### What is required
Look through the material below and give the number of lines holding "agent", with no other words.

START Data section

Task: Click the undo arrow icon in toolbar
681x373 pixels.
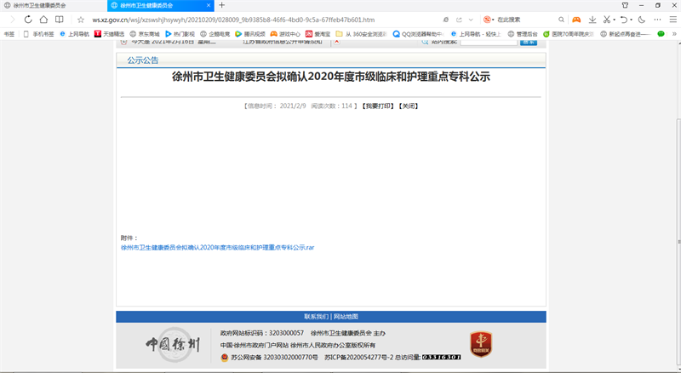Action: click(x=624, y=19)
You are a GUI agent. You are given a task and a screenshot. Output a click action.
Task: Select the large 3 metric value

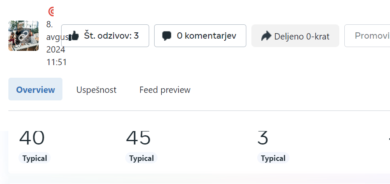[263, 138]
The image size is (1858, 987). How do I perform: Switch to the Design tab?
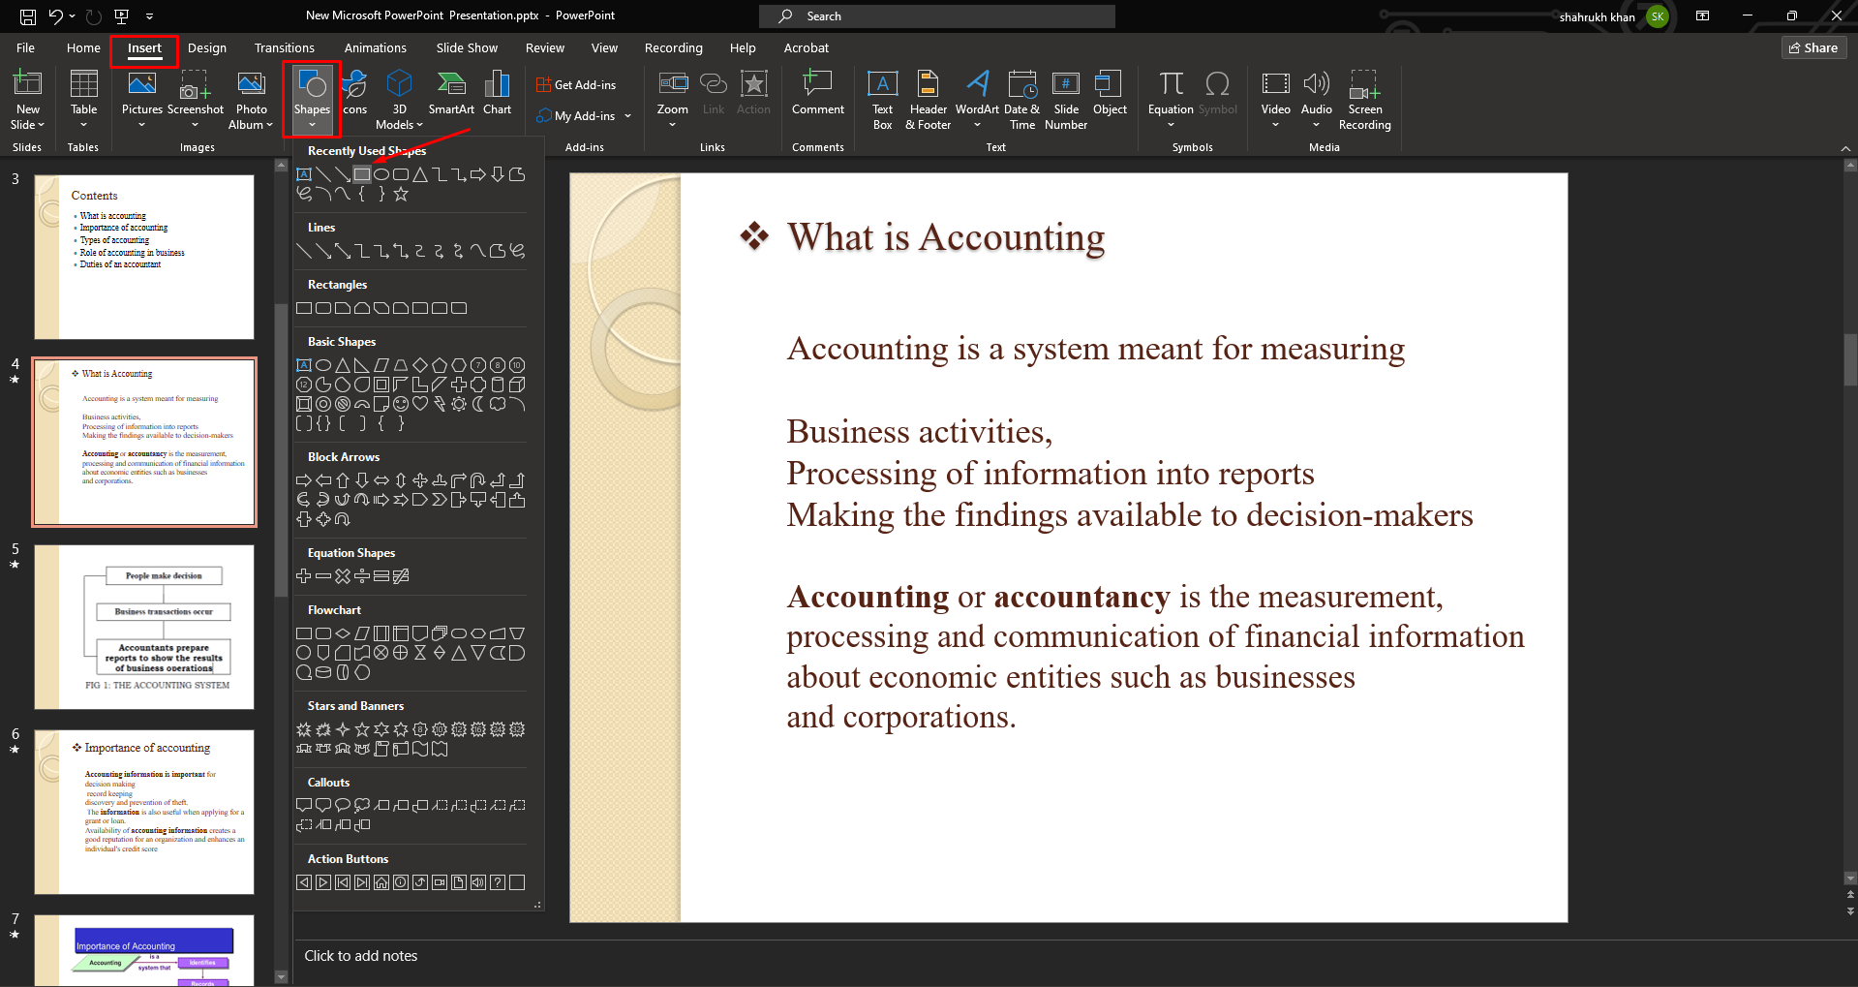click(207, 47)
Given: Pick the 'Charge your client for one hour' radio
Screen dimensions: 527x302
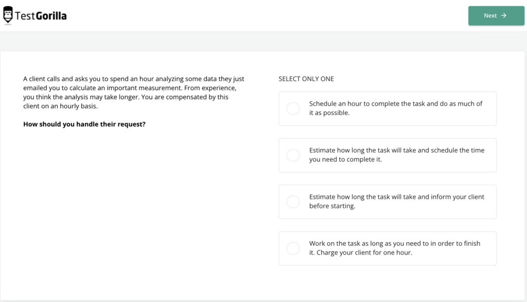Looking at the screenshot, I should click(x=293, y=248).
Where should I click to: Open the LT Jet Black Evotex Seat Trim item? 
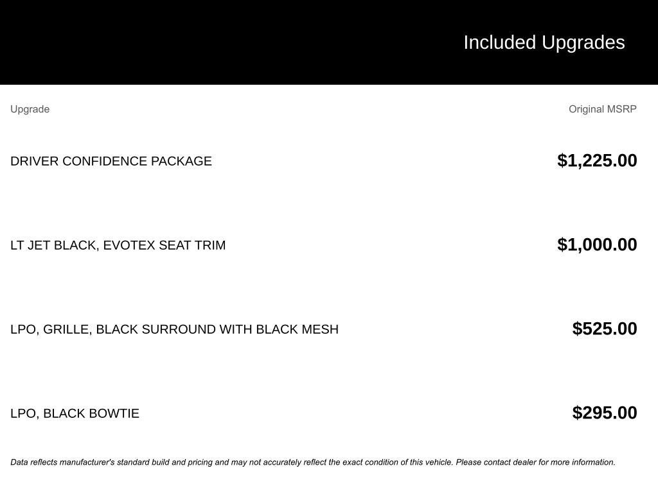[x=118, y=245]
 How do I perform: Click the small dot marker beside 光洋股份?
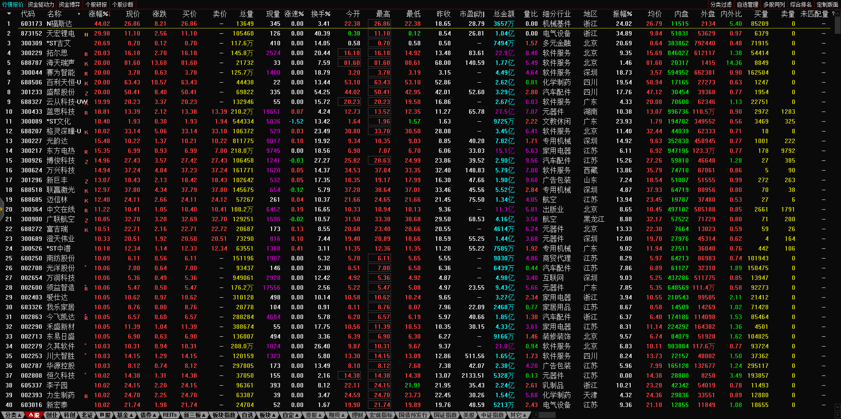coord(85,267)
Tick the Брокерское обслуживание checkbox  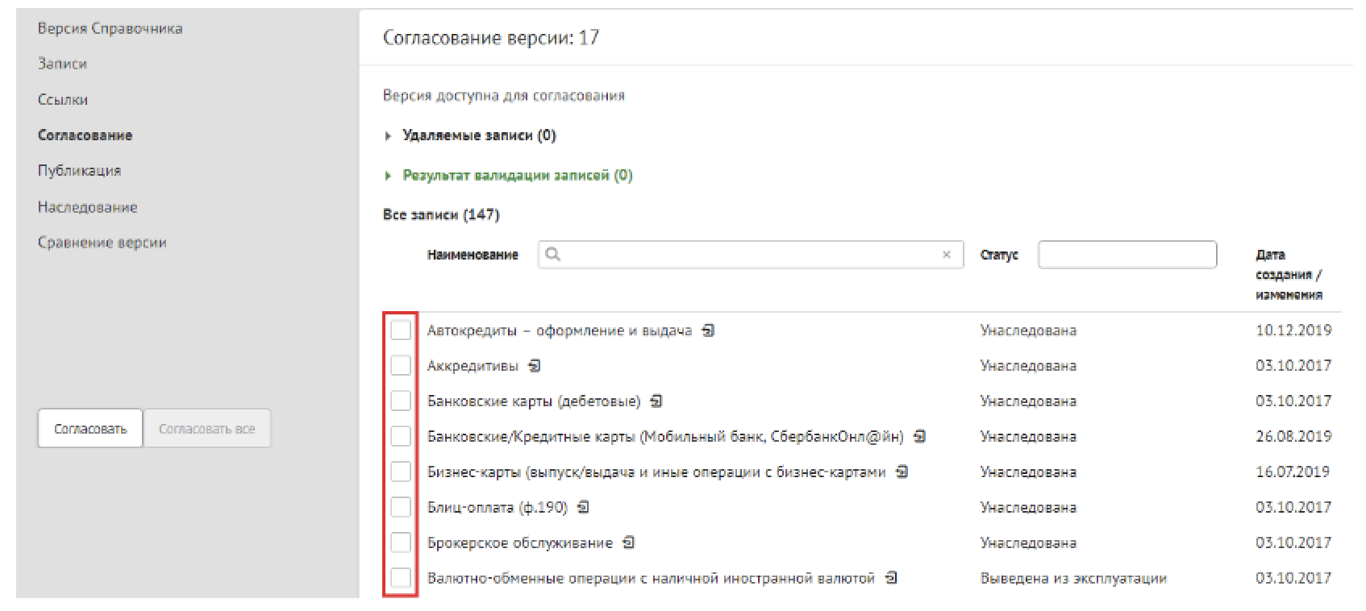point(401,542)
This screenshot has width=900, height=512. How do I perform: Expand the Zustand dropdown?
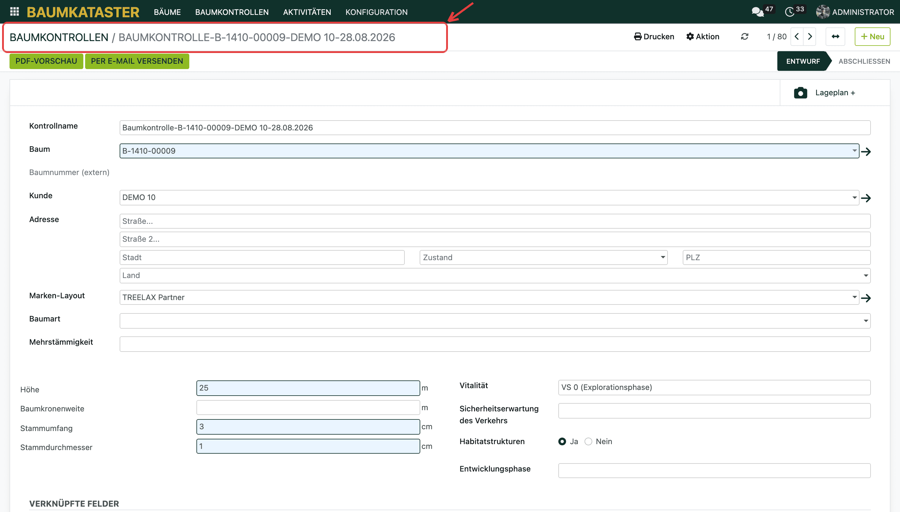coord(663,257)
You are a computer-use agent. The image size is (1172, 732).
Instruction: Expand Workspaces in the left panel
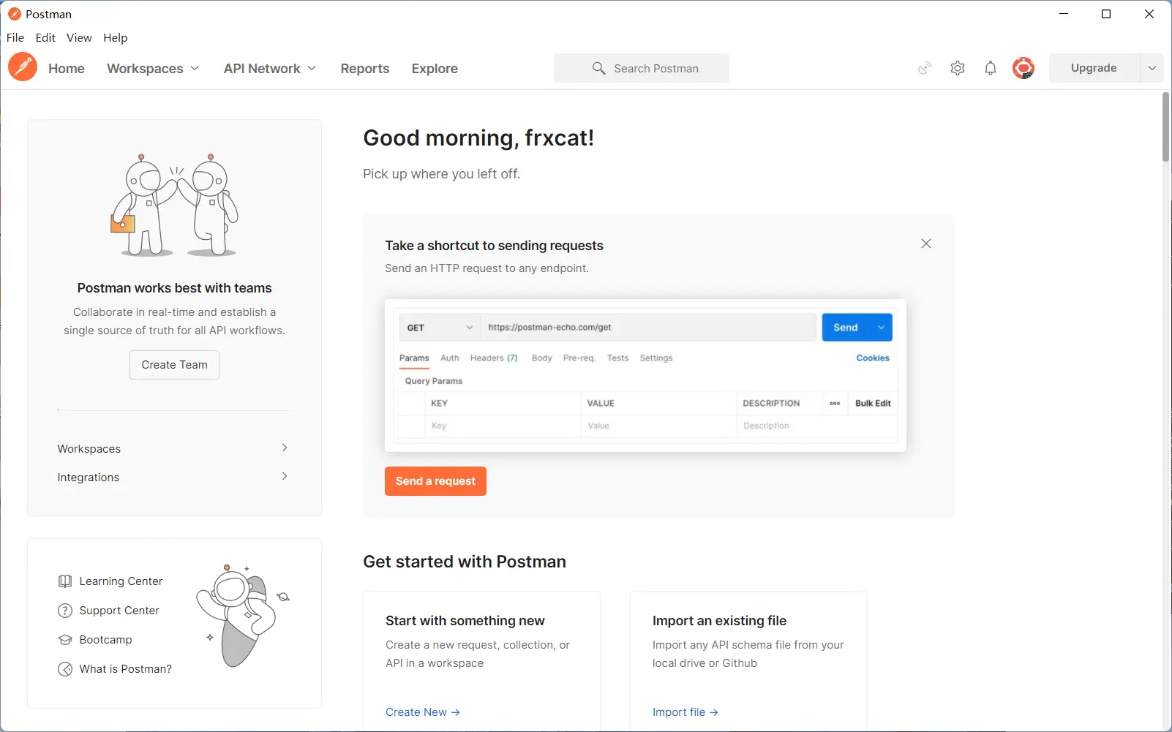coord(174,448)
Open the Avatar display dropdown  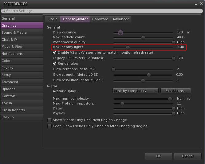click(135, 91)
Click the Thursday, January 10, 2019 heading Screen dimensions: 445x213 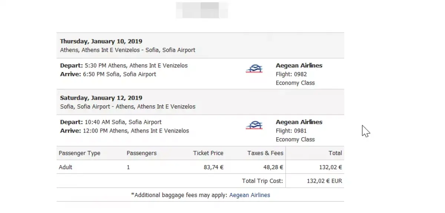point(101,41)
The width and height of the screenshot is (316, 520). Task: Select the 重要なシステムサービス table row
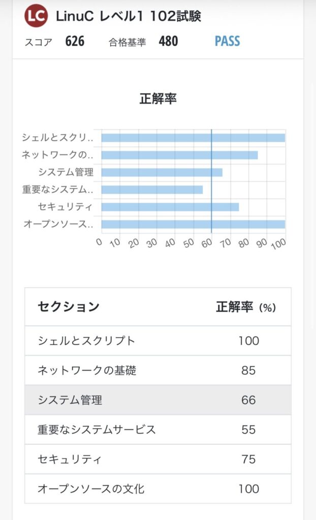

END Data section

### Answer
2